DO THIS.
Please rewrite the rows from the start through the line containing "Action: [35, 198]", swapping "green checkmark" for "blue checkmark" and leaving everything else unchanged.

EXTRACTED RECORDS.

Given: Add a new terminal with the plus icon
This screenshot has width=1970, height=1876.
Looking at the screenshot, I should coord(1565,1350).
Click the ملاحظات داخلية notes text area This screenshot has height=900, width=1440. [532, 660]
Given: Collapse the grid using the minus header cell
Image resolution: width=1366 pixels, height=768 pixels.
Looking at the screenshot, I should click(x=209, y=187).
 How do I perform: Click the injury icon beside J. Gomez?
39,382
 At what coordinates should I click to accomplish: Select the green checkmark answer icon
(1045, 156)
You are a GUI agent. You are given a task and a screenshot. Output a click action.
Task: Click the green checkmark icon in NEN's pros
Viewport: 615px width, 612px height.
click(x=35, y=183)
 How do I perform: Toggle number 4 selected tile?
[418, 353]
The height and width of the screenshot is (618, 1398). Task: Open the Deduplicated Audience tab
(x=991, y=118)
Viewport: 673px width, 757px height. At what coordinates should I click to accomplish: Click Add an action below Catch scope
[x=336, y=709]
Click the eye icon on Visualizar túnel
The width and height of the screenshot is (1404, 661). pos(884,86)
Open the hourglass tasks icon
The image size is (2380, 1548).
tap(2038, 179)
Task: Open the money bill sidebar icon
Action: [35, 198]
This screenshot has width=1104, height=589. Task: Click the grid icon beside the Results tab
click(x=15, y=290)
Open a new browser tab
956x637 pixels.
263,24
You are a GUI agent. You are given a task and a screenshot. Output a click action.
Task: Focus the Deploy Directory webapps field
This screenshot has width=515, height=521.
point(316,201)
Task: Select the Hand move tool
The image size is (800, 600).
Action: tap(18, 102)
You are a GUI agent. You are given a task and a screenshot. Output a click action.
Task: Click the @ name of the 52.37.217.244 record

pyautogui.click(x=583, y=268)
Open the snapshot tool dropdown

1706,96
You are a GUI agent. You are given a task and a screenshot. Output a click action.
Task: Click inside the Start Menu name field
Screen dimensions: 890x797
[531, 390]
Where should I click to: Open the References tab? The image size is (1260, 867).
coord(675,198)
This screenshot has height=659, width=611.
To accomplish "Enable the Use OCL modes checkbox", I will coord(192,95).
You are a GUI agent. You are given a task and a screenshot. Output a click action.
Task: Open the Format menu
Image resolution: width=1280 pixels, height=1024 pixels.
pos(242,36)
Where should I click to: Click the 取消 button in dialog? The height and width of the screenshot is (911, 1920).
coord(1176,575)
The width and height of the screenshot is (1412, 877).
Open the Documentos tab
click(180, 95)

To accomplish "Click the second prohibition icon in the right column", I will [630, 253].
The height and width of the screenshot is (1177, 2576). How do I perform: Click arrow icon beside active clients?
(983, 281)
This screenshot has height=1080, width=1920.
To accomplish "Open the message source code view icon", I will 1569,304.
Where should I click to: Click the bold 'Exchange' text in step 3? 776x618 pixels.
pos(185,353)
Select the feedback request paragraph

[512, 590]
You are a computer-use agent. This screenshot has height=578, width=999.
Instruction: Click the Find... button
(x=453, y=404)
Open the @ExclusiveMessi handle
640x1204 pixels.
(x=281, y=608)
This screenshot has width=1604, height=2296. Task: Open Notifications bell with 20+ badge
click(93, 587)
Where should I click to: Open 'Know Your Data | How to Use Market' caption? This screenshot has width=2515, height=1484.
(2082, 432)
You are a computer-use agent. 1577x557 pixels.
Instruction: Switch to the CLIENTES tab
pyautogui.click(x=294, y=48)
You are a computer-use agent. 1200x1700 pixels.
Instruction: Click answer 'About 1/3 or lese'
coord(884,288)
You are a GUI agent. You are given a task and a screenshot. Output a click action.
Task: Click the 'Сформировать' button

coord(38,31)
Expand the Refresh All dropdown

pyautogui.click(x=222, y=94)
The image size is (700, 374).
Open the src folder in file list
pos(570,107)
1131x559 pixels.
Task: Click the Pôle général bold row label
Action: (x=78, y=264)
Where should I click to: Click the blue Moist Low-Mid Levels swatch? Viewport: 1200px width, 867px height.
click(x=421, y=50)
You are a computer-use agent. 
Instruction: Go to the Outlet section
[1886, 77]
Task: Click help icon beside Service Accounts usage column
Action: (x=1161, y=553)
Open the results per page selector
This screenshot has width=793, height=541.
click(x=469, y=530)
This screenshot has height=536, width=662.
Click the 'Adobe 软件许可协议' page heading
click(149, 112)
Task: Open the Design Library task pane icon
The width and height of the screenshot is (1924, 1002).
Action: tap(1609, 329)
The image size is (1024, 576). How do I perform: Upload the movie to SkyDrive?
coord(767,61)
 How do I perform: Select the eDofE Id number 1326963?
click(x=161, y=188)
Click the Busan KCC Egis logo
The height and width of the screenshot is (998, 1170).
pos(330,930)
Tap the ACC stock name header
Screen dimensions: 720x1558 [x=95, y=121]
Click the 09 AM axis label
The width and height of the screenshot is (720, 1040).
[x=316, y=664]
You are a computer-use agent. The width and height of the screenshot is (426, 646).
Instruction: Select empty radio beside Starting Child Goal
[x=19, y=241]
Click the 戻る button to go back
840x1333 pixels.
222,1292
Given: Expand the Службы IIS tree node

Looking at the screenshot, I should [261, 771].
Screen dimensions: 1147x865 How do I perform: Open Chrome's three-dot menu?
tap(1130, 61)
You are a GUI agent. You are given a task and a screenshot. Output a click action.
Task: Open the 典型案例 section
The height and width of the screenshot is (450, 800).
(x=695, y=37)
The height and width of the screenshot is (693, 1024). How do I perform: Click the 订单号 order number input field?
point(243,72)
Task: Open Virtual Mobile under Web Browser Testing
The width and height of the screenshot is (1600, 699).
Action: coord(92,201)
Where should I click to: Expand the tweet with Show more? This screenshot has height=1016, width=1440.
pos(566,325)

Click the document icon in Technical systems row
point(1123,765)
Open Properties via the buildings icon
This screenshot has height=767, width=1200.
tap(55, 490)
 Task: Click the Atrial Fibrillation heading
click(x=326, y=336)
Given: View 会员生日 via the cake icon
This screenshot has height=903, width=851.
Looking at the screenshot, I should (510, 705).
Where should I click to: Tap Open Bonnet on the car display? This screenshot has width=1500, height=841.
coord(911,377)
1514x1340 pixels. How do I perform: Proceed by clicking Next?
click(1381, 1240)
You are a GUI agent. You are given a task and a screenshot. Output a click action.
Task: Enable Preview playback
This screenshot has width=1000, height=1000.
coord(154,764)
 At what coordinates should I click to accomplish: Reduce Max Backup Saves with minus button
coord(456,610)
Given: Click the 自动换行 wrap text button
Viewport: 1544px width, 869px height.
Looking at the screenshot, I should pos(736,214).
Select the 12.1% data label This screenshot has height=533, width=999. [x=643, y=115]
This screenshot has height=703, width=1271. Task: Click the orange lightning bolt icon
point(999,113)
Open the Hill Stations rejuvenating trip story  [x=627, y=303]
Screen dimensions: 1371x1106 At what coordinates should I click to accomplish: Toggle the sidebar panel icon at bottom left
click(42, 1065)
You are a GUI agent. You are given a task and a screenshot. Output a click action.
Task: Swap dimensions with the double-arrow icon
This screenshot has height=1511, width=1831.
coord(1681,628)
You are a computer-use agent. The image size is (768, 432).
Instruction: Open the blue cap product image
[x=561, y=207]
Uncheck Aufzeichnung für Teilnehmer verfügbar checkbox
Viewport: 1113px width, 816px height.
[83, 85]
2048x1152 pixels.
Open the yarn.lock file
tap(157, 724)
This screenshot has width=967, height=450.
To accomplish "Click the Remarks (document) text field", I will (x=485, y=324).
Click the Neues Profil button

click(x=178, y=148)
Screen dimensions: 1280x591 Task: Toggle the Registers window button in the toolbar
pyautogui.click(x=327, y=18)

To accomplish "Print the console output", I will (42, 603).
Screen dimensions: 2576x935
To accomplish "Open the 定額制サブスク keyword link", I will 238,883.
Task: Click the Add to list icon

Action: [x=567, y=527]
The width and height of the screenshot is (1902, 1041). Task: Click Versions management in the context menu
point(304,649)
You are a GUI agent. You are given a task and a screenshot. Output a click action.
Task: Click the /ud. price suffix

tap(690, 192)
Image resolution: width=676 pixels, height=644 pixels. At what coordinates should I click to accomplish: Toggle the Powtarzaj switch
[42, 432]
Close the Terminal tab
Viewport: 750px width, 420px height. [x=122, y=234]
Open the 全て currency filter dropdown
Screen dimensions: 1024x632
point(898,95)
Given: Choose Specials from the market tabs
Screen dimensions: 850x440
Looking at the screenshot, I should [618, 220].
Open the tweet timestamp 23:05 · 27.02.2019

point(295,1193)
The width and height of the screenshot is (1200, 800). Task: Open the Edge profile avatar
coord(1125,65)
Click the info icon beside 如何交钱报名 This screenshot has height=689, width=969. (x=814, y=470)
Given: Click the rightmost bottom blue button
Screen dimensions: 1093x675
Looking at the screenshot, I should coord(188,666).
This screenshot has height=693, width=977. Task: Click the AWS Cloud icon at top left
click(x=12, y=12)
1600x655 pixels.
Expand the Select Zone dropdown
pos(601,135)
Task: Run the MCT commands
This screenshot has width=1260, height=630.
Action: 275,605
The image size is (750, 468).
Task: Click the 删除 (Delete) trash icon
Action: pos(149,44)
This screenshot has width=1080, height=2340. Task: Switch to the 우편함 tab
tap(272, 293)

OUTPUT FOR THIS TASK.
Given: Add a new terminal with the plus icon
This screenshot has width=1970, height=1876.
Looking at the screenshot, I should coord(1565,1350).
Click the ملاحظات داخلية notes text area This screenshot has height=900, width=1440. [532, 660]
Given: Collapse the grid using the minus header cell
Image resolution: width=1366 pixels, height=768 pixels.
Looking at the screenshot, I should click(x=209, y=187).
 How do I perform: Click the injury icon beside J. Gomez?
39,382
 At what coordinates should I click to accomplish: Select the blue checkmark answer icon
(1045, 156)
You are a GUI agent. You are given a task and a screenshot. Output a click action.
Task: Click the blue checkmark icon in NEN's pros
Viewport: 615px width, 612px height.
click(x=35, y=183)
 How do I perform: Toggle number 4 selected tile?
[418, 353]
The height and width of the screenshot is (618, 1398). Task: Open the Deduplicated Audience tab
(x=991, y=118)
Viewport: 673px width, 757px height. At what coordinates should I click to accomplish: Click Add an action below Catch scope
[x=336, y=709]
Click the eye icon on Visualizar túnel
The width and height of the screenshot is (1404, 661). pos(884,86)
Open the hourglass tasks icon
The image size is (2380, 1548).
tap(2038, 179)
Task: Open the money bill sidebar icon
Action: [35, 198]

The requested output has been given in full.